▽

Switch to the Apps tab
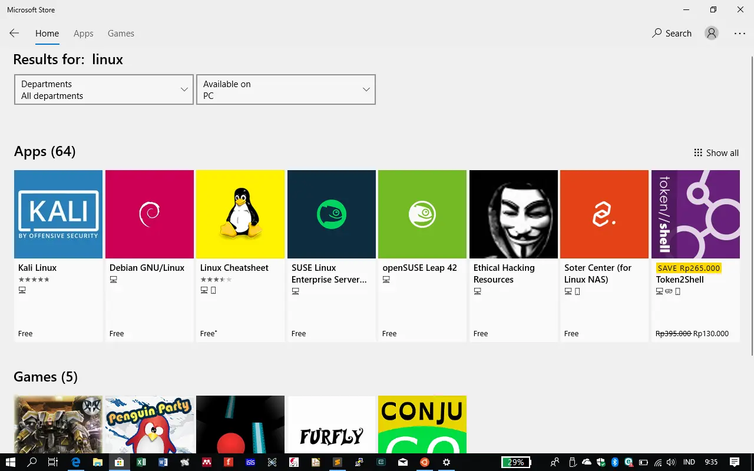 coord(83,33)
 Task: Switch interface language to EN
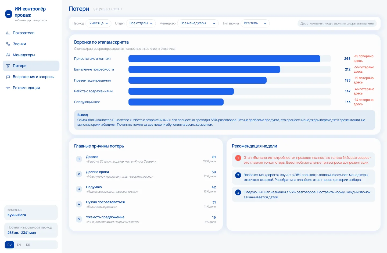point(19,245)
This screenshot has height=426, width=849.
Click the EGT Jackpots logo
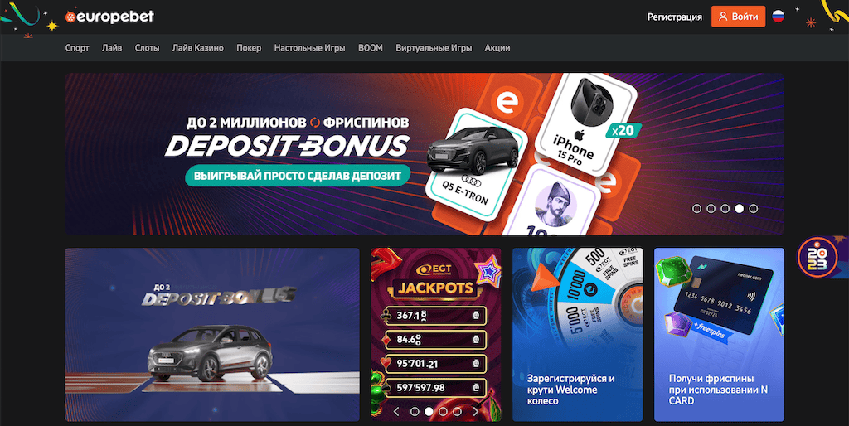[x=434, y=280]
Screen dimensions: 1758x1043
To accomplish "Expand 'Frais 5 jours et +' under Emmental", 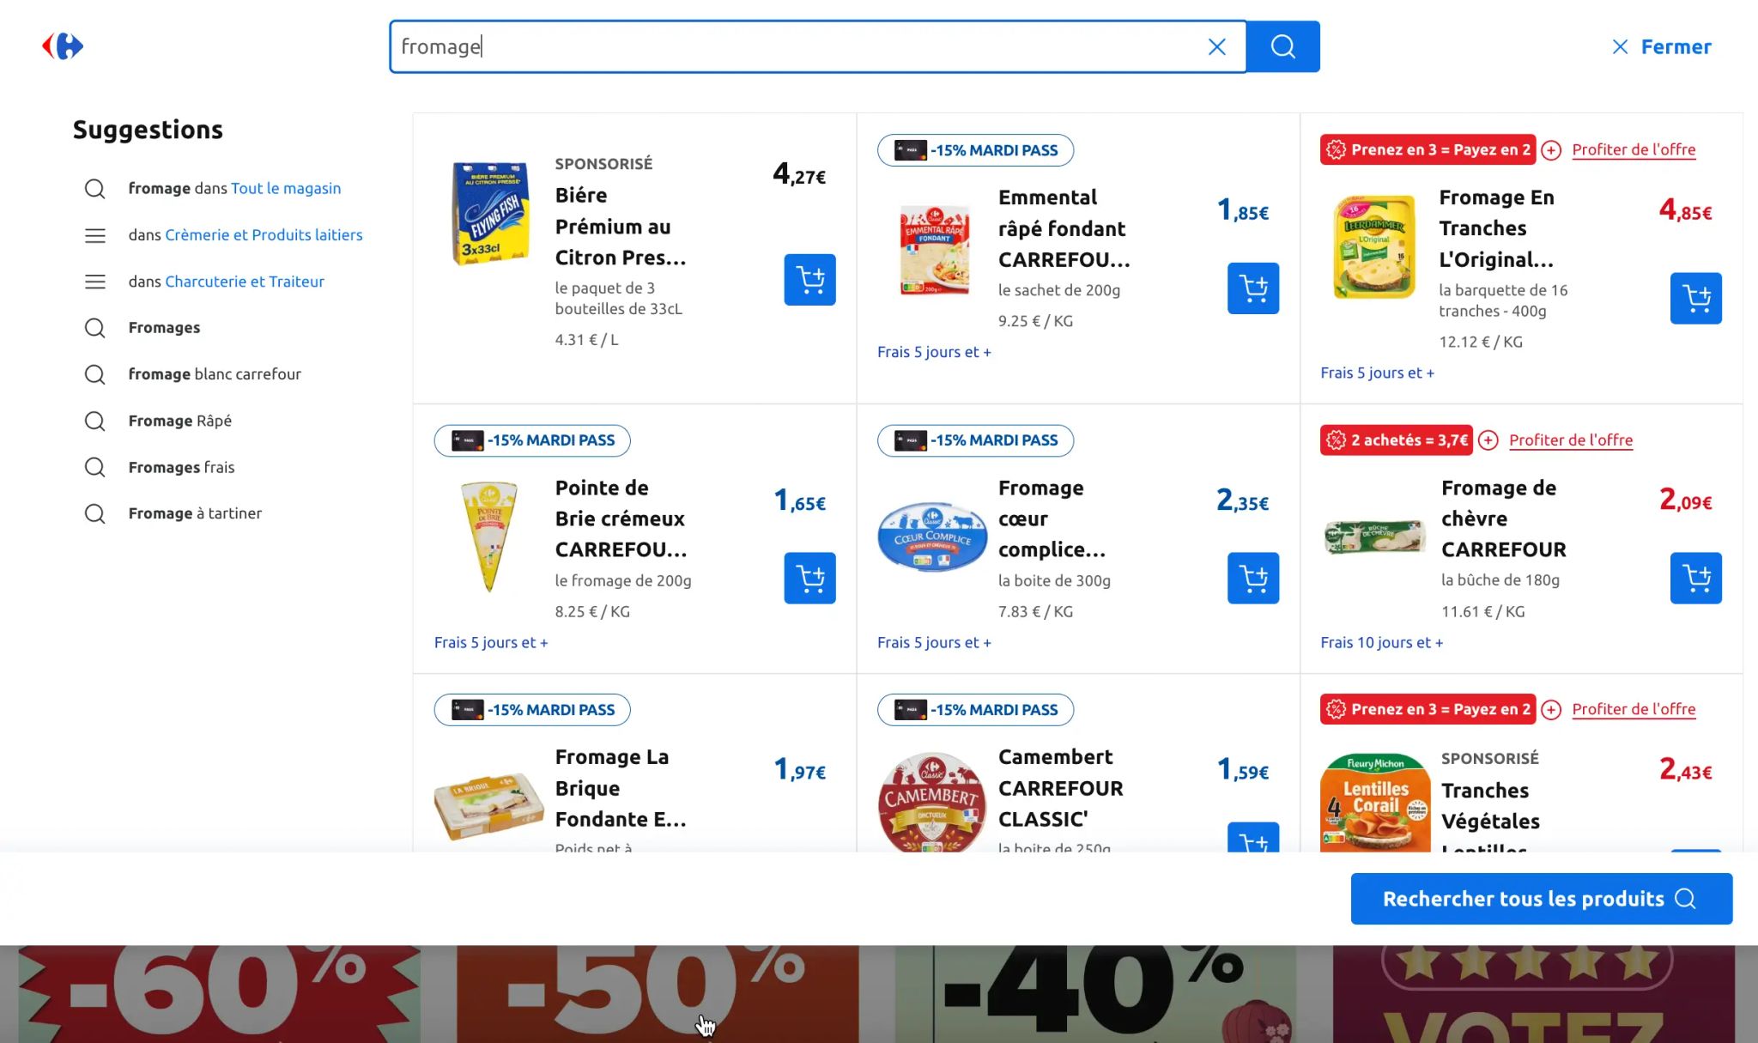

△

Copy the text lines of all the records above exactly as they appear, with no pictures.

## EXPECTED OUTPUT
Switch to the Apps tab
 coord(83,33)
 Task: Switch interface language to EN
point(19,245)
This screenshot has height=426, width=849.
Click the EGT Jackpots logo
[x=434, y=280]
Screen dimensions: 1758x1043
To accomplish "Expand 'Frais 5 jours et +' under Emmental", 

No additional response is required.